Data: Begin
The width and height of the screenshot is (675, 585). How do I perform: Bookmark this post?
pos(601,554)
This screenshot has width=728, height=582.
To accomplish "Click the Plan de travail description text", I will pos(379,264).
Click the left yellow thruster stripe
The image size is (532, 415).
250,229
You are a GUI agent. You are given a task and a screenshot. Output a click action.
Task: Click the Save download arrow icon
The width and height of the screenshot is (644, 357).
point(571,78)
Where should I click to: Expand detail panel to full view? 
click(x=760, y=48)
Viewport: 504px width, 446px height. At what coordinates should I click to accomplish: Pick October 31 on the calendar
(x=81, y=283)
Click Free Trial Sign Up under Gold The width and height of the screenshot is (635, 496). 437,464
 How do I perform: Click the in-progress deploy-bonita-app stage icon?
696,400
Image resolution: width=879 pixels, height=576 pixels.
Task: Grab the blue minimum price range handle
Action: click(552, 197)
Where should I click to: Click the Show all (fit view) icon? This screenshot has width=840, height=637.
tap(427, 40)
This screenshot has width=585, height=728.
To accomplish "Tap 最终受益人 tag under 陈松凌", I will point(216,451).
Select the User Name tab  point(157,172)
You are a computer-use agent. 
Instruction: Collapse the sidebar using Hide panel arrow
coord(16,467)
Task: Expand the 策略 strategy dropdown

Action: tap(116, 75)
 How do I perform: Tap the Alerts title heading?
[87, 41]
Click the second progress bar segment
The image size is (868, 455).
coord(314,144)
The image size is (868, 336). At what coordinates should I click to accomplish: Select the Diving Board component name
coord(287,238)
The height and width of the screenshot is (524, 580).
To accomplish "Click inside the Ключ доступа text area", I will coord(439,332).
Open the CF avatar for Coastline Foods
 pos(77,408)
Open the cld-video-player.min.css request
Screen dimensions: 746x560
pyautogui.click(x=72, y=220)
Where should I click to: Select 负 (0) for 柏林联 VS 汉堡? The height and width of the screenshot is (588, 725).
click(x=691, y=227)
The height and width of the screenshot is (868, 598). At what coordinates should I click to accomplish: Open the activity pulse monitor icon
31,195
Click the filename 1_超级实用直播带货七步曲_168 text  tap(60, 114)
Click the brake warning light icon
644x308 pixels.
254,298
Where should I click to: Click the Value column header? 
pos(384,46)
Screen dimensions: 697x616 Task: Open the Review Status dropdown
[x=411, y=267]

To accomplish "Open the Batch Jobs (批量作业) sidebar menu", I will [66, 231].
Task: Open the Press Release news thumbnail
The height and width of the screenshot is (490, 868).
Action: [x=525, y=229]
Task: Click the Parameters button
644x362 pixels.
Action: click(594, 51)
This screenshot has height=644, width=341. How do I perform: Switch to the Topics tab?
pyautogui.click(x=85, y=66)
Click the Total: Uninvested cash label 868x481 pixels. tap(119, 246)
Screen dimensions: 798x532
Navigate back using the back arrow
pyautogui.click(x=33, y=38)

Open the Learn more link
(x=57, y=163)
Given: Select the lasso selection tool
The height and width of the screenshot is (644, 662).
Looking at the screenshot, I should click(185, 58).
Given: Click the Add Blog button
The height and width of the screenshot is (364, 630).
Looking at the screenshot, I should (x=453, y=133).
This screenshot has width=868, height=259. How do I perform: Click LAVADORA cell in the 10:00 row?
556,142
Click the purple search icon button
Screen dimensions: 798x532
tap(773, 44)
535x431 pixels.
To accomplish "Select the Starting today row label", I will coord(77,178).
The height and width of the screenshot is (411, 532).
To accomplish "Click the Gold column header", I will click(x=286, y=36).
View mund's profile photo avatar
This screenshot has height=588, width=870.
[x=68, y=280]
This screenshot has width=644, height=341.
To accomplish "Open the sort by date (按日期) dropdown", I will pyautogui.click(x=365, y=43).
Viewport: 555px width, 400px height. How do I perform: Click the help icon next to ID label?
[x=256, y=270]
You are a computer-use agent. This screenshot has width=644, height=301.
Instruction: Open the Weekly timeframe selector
Data: End
Problem statement: Pick out the lines above containing the word "text", then copy them.

Response box:
To accomplish "Click the Plan de travail description text", I will pos(379,264).
To accomplish "Click inside the Ключ доступа text area", I will coord(439,332).
Click the filename 1_超级实用直播带货七步曲_168 text  tap(60, 114)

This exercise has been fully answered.